I'm using a DIY wet/dry that I made out of a 55g aquarium.

Mike


----------



## Joels fish (Nov 17, 2007)

Ditto , except I'm using a 50g rubbermaid storage bin.


----------



## CDMOK (Mar 28, 2008)

1 Eheim 2217
1 Rena XP3


----------



## thevein (May 10, 2006)

i like the sump on my 90gal but I'm curious if the canisters are a better option as this would be my first time using them.

So I'm wondering which keeps water quality better gallon for gallon?

I do like the idea of a homemade sump using the rubbermaid...........are there any pics of that setup?

I'm gonna research and look at the canisters tonight.


----------



## thevein (May 10, 2006)

felony- what's your water readings like and number of fish?

you other guys too?

I'm planning on

- 1m 2f O.Lithobates (think I have a reverse trio)
- 1m 1f C. Borleyi "yllw fin"

Will purchase
-Taiwan Reef 1m 2f
-P.Phenochilus Tanzania 1m 2f

Growing out to be added later
- Red Emps 1m 3f

Would like to add a group of mbuna...........I was thinking of adding Saulosi since they are boisterous and can probably hold their own with the haps.........ideas here would be great as they could be interchanged with ....Cy.sp Lion Mara Rocks or Cy.Afra White top hara


----------



## moneygetter1 (Jan 8, 2006)

8) It's all in my 'sig'. Water parameters always stable & plenty of movement. 'T'


----------



## Rizup (Jan 29, 2008)

My setup is an all-male peacock/hap setup.

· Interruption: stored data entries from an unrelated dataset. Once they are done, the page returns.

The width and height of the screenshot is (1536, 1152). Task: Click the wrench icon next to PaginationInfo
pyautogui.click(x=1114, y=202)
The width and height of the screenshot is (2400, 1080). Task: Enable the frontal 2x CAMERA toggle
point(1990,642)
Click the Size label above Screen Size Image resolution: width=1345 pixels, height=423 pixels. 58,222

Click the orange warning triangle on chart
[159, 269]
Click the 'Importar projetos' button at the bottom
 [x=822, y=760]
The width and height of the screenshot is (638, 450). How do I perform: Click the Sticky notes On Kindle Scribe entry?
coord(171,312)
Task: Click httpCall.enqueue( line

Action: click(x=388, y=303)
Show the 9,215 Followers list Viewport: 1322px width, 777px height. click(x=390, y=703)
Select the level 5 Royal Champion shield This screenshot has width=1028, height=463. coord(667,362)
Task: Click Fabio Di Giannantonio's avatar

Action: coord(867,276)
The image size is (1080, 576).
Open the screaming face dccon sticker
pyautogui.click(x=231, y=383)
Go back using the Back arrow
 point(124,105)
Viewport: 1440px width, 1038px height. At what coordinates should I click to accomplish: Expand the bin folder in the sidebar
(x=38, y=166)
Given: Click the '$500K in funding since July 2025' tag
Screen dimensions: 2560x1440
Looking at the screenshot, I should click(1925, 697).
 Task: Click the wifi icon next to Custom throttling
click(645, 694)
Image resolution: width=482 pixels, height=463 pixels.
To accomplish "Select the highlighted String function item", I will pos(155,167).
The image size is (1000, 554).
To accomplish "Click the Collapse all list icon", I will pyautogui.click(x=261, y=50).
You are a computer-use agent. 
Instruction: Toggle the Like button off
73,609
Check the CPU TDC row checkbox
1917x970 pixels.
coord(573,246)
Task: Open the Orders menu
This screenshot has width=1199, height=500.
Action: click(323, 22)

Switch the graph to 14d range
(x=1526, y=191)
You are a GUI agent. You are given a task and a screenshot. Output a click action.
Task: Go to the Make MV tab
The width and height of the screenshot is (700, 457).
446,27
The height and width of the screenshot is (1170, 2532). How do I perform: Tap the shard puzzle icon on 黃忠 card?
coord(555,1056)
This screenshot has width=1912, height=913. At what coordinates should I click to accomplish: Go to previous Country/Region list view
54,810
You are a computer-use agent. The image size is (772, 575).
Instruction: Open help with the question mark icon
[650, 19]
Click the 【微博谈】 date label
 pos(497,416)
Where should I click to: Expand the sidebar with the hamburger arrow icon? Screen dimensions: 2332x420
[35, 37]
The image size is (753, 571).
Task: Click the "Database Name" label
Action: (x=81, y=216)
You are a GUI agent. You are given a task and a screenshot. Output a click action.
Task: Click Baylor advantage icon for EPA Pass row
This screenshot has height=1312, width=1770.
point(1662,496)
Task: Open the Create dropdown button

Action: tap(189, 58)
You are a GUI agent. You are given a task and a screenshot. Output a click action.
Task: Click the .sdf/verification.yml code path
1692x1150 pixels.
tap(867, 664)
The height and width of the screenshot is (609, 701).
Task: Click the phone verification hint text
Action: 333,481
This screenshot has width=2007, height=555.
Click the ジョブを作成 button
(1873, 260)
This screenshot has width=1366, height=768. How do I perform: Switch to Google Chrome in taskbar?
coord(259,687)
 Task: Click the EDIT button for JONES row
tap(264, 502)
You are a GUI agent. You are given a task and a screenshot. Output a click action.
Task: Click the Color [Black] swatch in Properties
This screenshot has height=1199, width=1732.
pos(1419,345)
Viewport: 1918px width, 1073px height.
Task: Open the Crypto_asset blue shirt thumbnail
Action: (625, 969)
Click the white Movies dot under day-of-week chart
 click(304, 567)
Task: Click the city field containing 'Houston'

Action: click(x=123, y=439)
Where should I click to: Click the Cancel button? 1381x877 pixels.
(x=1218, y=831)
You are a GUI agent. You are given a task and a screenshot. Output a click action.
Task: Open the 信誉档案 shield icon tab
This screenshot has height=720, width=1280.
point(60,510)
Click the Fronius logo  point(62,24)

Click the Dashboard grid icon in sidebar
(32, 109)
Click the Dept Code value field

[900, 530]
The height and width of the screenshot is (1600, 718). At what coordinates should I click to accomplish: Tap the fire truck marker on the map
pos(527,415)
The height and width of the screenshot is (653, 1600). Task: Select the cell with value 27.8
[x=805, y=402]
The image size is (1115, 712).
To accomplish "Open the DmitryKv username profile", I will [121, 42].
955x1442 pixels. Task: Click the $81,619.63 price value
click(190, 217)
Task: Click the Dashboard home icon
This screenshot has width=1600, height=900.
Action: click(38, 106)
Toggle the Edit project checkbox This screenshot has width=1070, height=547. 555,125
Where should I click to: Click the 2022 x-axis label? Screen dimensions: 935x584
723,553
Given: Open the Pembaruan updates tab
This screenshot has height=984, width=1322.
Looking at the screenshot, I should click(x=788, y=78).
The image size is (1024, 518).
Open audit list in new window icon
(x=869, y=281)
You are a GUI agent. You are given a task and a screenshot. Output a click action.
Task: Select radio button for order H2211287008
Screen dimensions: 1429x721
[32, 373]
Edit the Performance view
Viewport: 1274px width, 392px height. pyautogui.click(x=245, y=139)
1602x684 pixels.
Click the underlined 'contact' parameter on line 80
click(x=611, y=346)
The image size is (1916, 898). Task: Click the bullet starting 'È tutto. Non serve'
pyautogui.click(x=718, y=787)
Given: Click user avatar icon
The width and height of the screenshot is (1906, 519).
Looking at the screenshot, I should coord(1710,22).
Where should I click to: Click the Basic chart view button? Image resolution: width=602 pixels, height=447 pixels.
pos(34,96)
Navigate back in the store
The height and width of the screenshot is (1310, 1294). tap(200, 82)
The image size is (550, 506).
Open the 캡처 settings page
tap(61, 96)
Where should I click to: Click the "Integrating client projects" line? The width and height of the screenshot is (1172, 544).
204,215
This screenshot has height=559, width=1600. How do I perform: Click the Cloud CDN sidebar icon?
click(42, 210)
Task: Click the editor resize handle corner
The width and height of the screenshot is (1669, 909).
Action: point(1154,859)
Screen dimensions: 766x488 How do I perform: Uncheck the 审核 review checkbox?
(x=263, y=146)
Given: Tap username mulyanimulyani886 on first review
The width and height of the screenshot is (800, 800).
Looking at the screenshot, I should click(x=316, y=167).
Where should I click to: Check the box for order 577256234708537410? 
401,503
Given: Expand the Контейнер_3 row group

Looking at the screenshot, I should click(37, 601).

I currently have 18 cichlids, 1 syno multi, and a mix of 7 standard and albino bristlenose plecos. No problems with the bioload - the wet dry handles things great!

I did add a XP3 for about a week strictly for mechanical filtration, but took it back because I realized I didn't need it. I will say that I was very pleased with the XP3 though - it was silent.


----------